• [EXERCISE OBJECTIVE]: Restate the whole listing exactly.

• [SUPPLIED MATERIAL]:
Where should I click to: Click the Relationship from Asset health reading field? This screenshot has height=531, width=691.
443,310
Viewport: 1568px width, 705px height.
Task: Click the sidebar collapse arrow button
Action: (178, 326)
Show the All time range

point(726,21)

• [RESULT OF THIS EXERCISE]:
Where should I click to: Click the Relationship from Asset health reading field? This screenshot has height=531, width=691.
443,310
Viewport: 1568px width, 705px height.
Task: Click the sidebar collapse arrow button
Action: (178, 326)
Show the All time range

point(726,21)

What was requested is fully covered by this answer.